Those FBI agents confronted two drugged up "urban combat veterans" with several firefights and kills under their belts, not a depressed/angry emo kid with a stolen AK.

Anyone with a handgun that would have engaged this kid would have likely saved lives as the kid would be too busy taking cover and/or exchanging fire with someone else to shoot more unarmed "fish in a barrel".

"...Frankly I see no problem with the military style semiautos being called 'assault rifles'...."
If you have no problem with that, then you'll have no problem with calling a car with stripes painted on it a "race car" and restrict it from street driving as well?
 
Hindsight is always 20-20 my friends.
Why don't we, instead of arguing about it, go make sure
some nuts alcoholic teenager can't get your rifle.
I'm sure anyone who was there with a weapon would have done one of two things, shot back, or run away. But there's nothing currently to be done about what has happened already.
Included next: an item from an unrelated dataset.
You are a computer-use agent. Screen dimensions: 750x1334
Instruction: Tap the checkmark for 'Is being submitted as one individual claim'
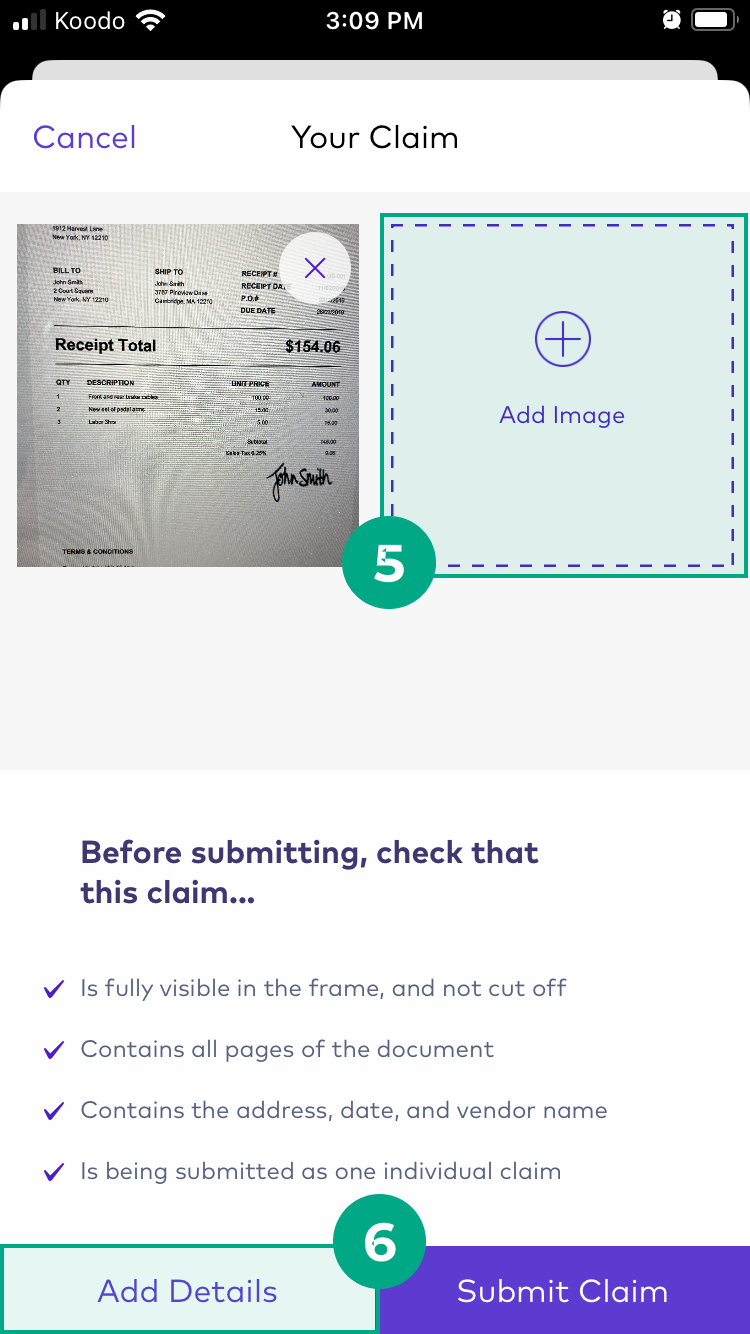tap(53, 1171)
A rifle used to assault people fits the assault rifle bill.
remember, sniper rifle and assault rifle fall under the same catagory as nominalizations. Not real terms as they have been come to be used.
 
A rifle used to assault people fits the assault rifle bill.
remember, sniper rifle and assault rifle fall under the same catagory as nominalizations. Not real terms as they have been come to be used.
So if I drag race a '92 Ford Escort down on Main Street, it's a race car?
Is a Henry lever action an assault rifle if it's used to assault deer?

I've said it before: Ignorance should never trump truth, even if ignorance is part of the modern vernacular.
 
So if I drag race a '92 Ford Escort down on Main Street, it's a race car?
Is a Henry lever action an assault rifle if it's used to assault deer?

I've said it before: Ignorance should never trump truth, even if ignorance is part of the modern vernacular.

If the Ford is involved in a race down on Main St., I think it more like a racing car.

The Henry Lever Action is refered to as a rifle on the Henry web page. The Winchester and Marlin, in similar models, are referred to as carbines on other web pages.

So is it a carbine, or a rifle ? and Ignorance is not an excuse, since one only needs use common sense.